--- Material for this task ---

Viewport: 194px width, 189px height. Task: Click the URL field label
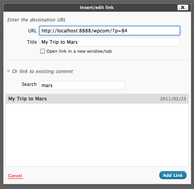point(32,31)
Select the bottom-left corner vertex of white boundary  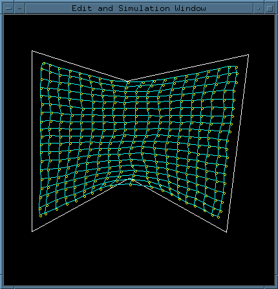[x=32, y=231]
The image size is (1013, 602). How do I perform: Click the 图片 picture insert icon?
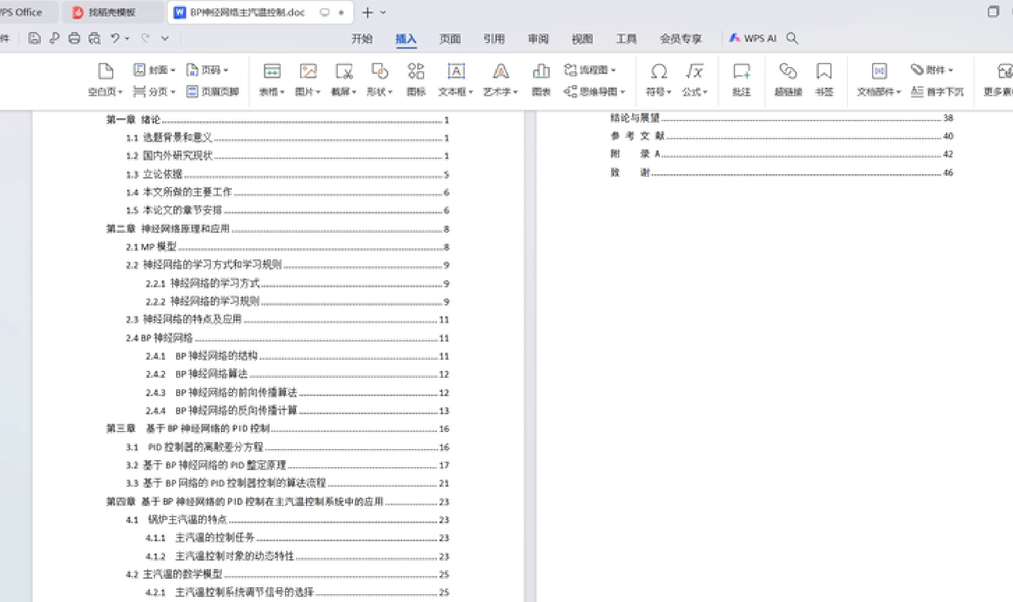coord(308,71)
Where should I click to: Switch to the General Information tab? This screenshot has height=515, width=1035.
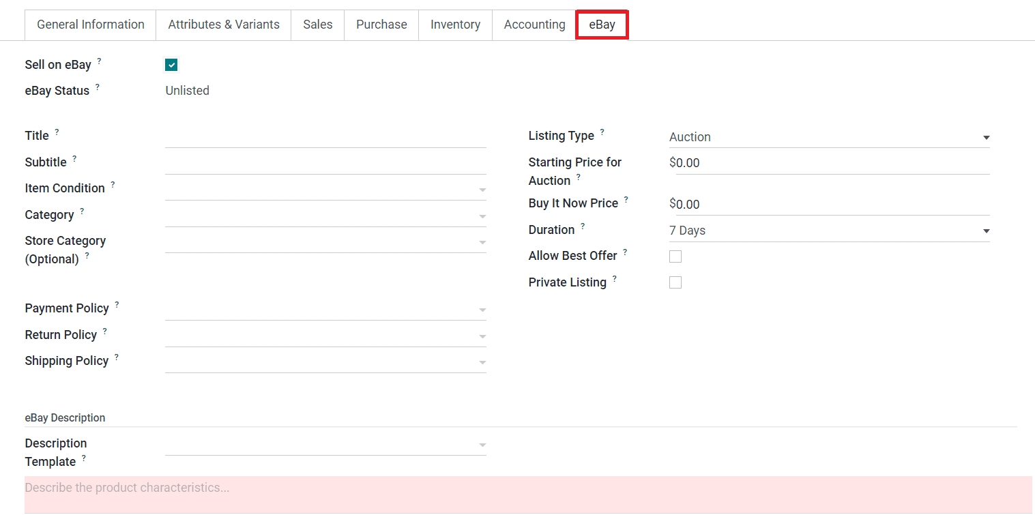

---

Write out the stretch of the records from the line containing "The image size" through the end of the records, leaving out the pictures.

Answer below -
The image size is (1013, 602). How do I perform: Click the 图片 picture insert icon?
coord(308,71)
Where should I click to: Switch to the General Information tab? This screenshot has height=515, width=1035.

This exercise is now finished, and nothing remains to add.